P.S.: since the phase is the residual after subtracting what sometimes is a large number of waves, the calculation needs high precision. Don’t round off anything until you get to the final answer.

 

[Bolter]

Yes, that is correct. However, it is perfectly reasonable to get more than 2pi. You can go around a circle many times and still answer the question “how far have you moved around the circle from where you started?” You just have to subtract all the complete circles. Subtract the largest possible multiple of 2pi, and that’s the phase.

Now, knowing that, people sometimes casually use the word “phase” without subtracting. “Passing through 4 mm of glass the wave accumulates 11,000 waves of phase.” But when you are asked what is “the phase” or “the phase difference” the answer should be the proper definition: the extra part after subtracting any complete waves.

So either one of 31.3 or 6.2 rads is acceptable for the phase difference then. But of course 6.2 rad is a more suitable value as it’s line with taking into account the extra part of the wave after subtracting all number of complete waves. It corresponds to what the definition of phase difference is

 

[Bolter]

P.S.: since the phase is the residual after subtracting what sometimes is a large number of waves, the calculation needs high precision. Don’t round off anything until you get to the final answer.

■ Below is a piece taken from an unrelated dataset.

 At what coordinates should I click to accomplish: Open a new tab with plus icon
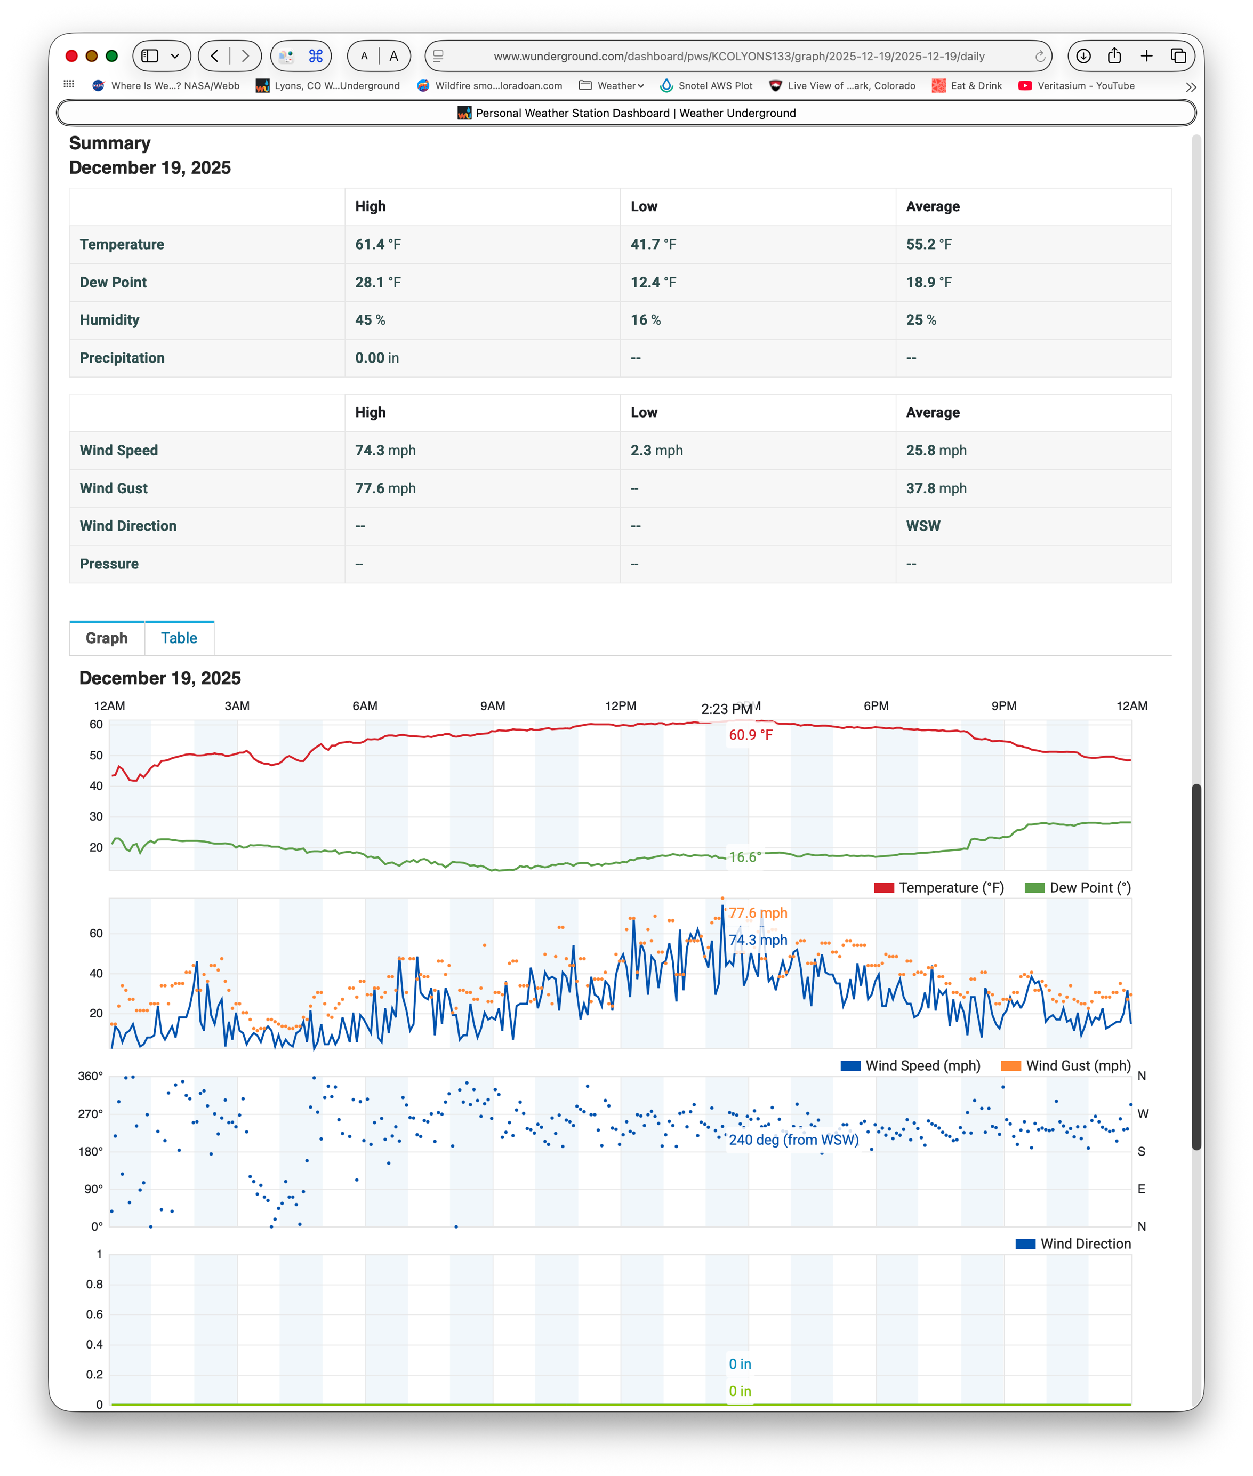point(1146,56)
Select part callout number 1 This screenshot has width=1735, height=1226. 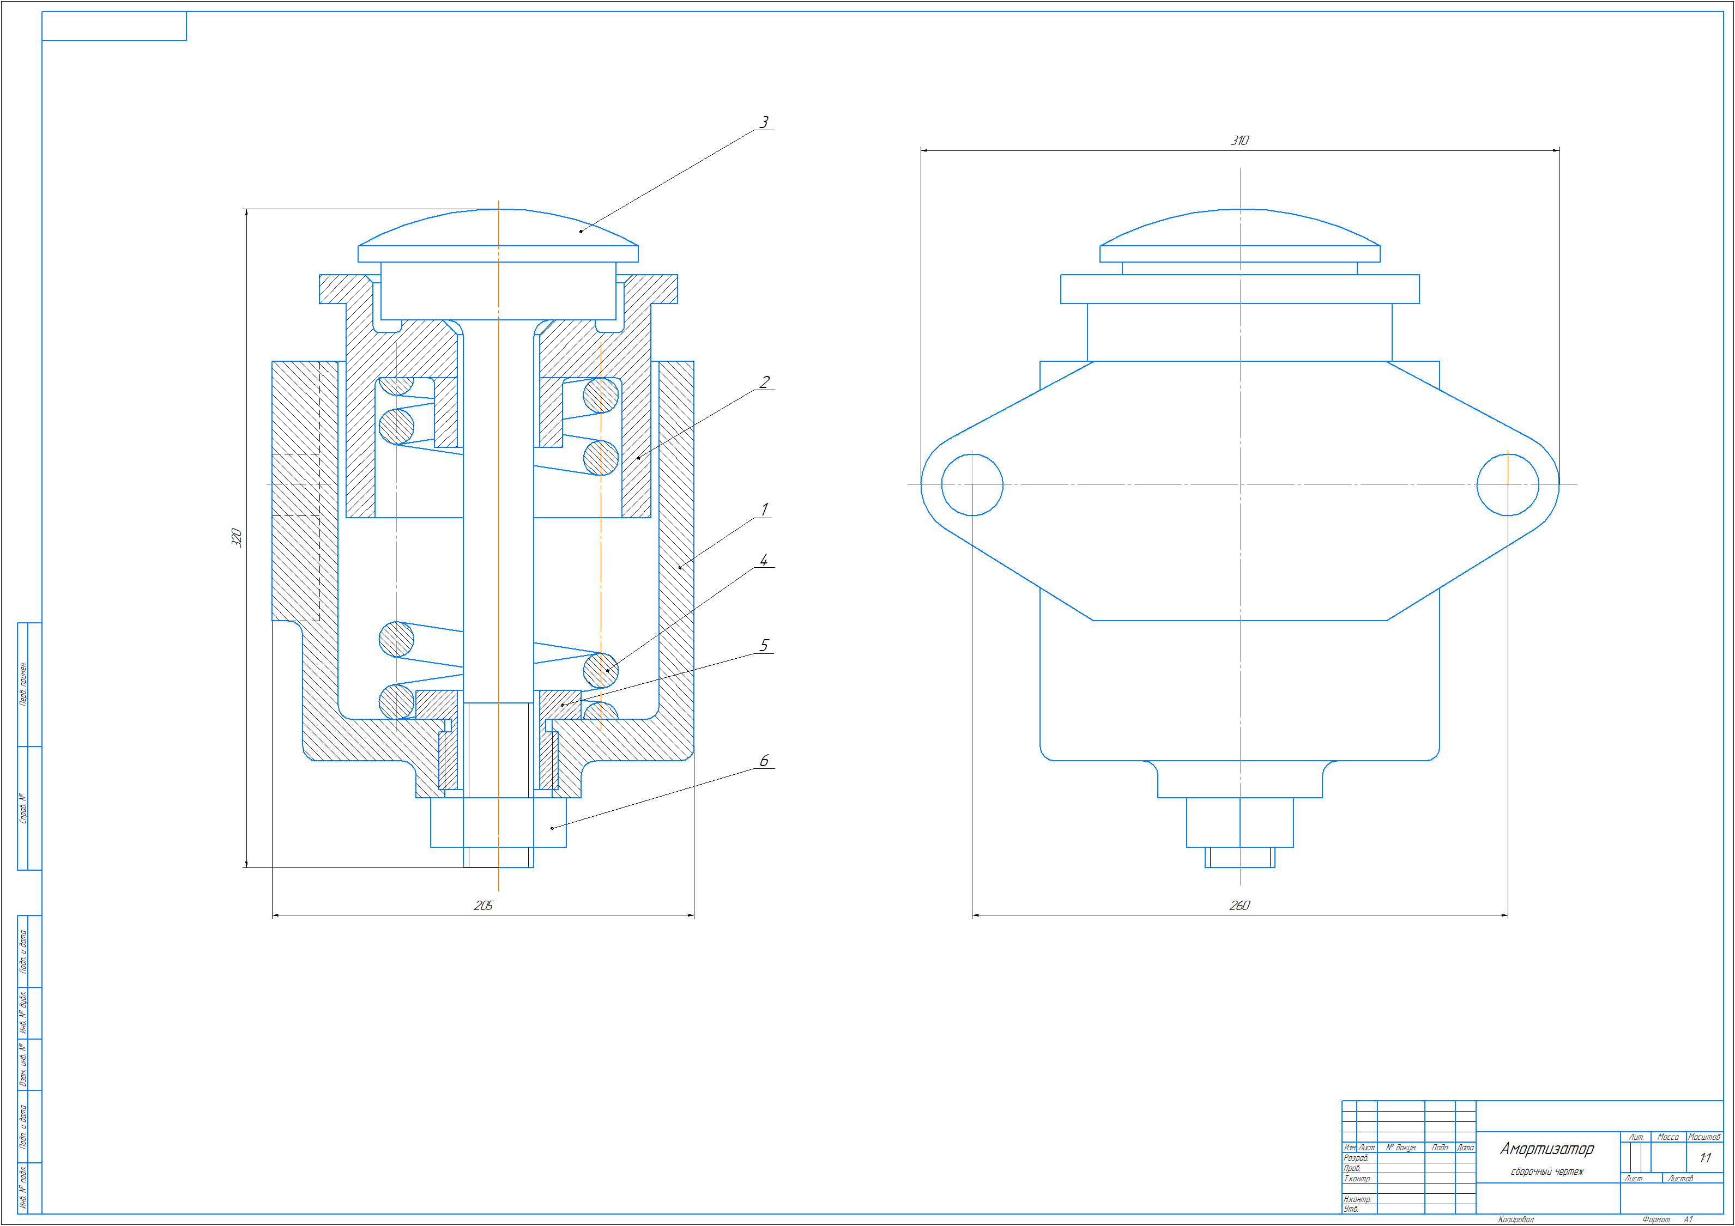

I have kept everything to a high precision when entering it onto the calculator. I rounded both my values to 1 decimal place to get 31.3 and 6.2 rads

 

[haruspex]

I take a different view.
There is no point stating a phase difference with a magnitude greater than 2 pi. The number of wavelengths is (2m)(641Hz)/(257m/s). Take the difference from the nearest whole number and then multiply by 2π.

 

[Cutter Ketch]

I take a different view.
There is no point stating a phase difference with a magnitude greater than 2 pi. The number of wavelengths is (2m)(641Hz)/(257m/s). Take the difference from the nearest whole number and then multiply by 2π.

Different view? I believe that is consistent with what I said. I said people sometimes casually use the word “phase” to refer to the whole enchilada, but the proper definition is just the angle within 2pi.

 

[haruspex]

Different view?

From that in posts #5 and #6.
But also, by working in wavelengths first, it is not necessary to plug in the value of pi to high precision - not that that is at all arduous given that it will be supplied to great precision by the calculator.